Interrogation-RoomRule 603 (Oath or Affirmation to Testify Truthfully) of the Federal Rules of Evidence is unambiguous: "Before testifying, a witness must give an oath or affirmation to testify truthfully. It must be in a form designed to impress that duty on the witness's conscience." The U.S. Supreme Court has ruled that similar language does not apply to police officers when they are interrogating a suspect. Frazier v. Cupp, 394 U.S. 731 (1969). Nonetheless, a small number of states have banned police from lying or being deceptive when interrogating minors. New York should follow suit.

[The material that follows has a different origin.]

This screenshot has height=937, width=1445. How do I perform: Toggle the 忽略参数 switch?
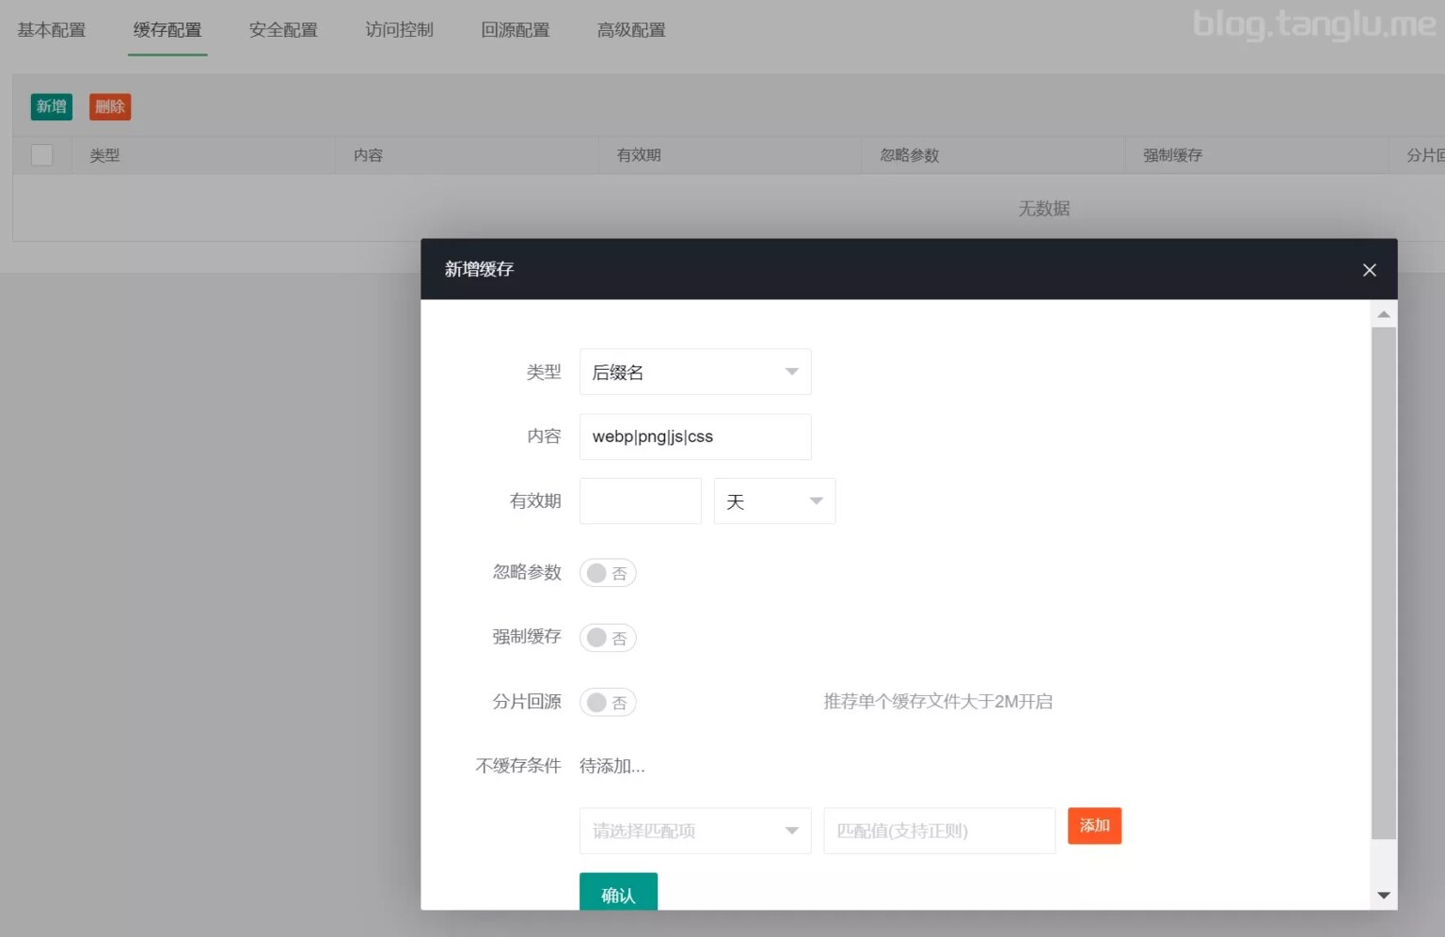[x=607, y=572]
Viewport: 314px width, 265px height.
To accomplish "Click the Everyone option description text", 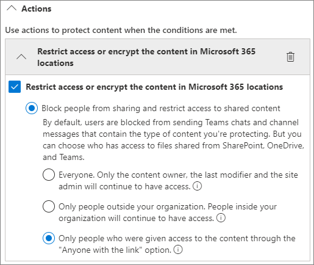I will pyautogui.click(x=178, y=181).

The Guide to New York Evidence Article 6: Witnesses & Impeachment, in Subdivision (1), explains: "This rule is derived from Court of Appeals precedent that holds that requiring a witness to take an oath or make an affirmation is a 'traditional safeguard[ ] to truthfulness' (Matter of Hecht v. Monaghan, 307 NY 461, 474 [1954]). The requirement of an oath or affirmation, the Court has observed, serves two functions: '(1) to awaken the witness to his moral duty to tell the truth, and (2) to deter false testimony by providing a legal ground for perjury prosecutions' (see Matter of Brown v. Ristich, 36 NY2d 183,189 [1975])." That same logic should apply during a criminal interrogation of a juvenile.

Law enforcement officials commonly use deceptive tactics during interrogations in order to acquire a confession of guilt, or a partial confession of guilt, with the goal that a prosecutor may subsequently use such incriminating statements in a criminal hearing or trial. While judges already have discretion to throw out statements that are elicited by use of coercion or force, a discretionary call by a judge does not always guarantee similar outcomes. Moreover, lying or using intentionally deceptive tactics while interrogating an adult should be considered wholly separate from the application of those deceptive tactics on a child or minor.